I should like to ask the Minister and the noble Baroness who is responsible for the Bill one or two questions. I am worried, as are some of my noble friends, about how this legislation will be policed. How are we going to find out whether it is being respected? I have looked at the Department of Health and Social Security Office of Population Censuses and Surveys where I find there are records of circumcision operations. I very much hope that the Minister will be able to tell us whether they will follow up these statistics. If there is suddenly an enormous increase in the number of operations—particularly under Clause 2(2)—then we ought to worry about whether we have managed to get this Bill right.

With those reservations, and with the reservation I share with some of my noble friends concerning the semantics of Clause 2(2), I wish this Bill well. I wish that we had been able to find a form of words that everybody could have been happy about.
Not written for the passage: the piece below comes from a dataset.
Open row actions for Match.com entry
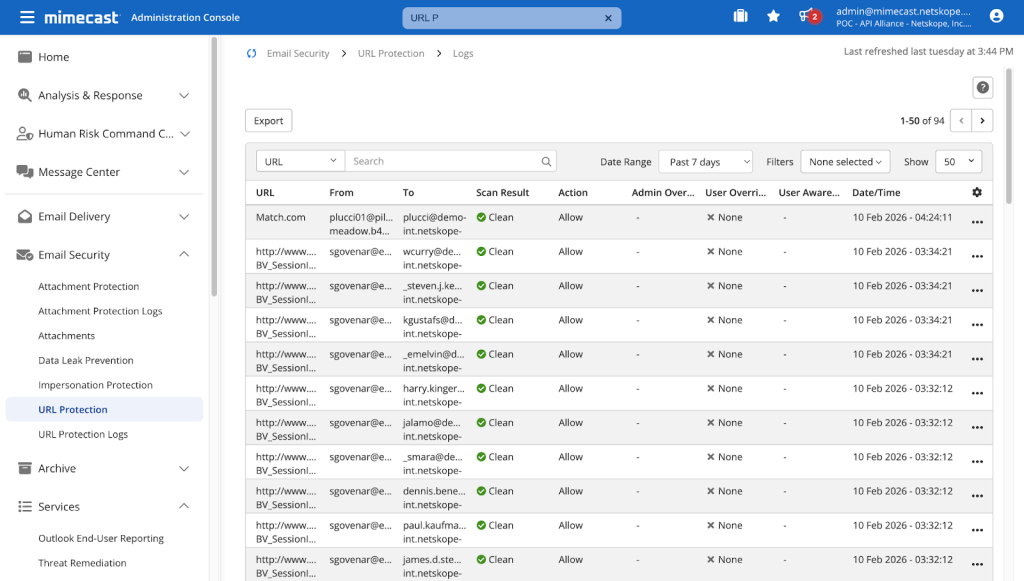 pyautogui.click(x=977, y=222)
However, at this stage in the Bill the best that we can all achieve is to agree that it shall now pass and wish it well, but with the proviso that the Government will monitor what happens as a result of this Bill and report on that aspect to the House.

Tonight, we are making a statement not only for this country and for what is happening in the United Kingdom. As a former representative on the Status of Women Commission to the United Nations, I know that there are brave men and women all over the world who are looking to us to support them in the efforts that they are making to stamp out this terrible practice in their own countries. They want to be absolutely sure that we will not allow such a practice in our country. It is in that spirit that I hope this Bill will now pass.

9.9 p.m.

The Parliamentary Under-Secretary of State, Department of Health and Social Security (Baroness Trumpington)

My Lords, I join with other noble Lords in congratulating the noble Baroness, Lady Masham, on the way in which she has steered this Bill through your Lordships' House. Is this really "a process of blackmail", to quote the noble Lord, Lord Hatch of Lusby? Rubbish! Of course the Government—and I speak as a member of that Government—want this Bill to go through. But we want a Bill that contains effective legislation that will place beyond all doubt that female circumcision is illegal in this country.

In giving this Bill a Third Reading today we are meeting a strongly-expressed public desire from all parts of the community. The Bill has the support of the medical profession and of many national and international women's groups, several of them within the African communities in this country.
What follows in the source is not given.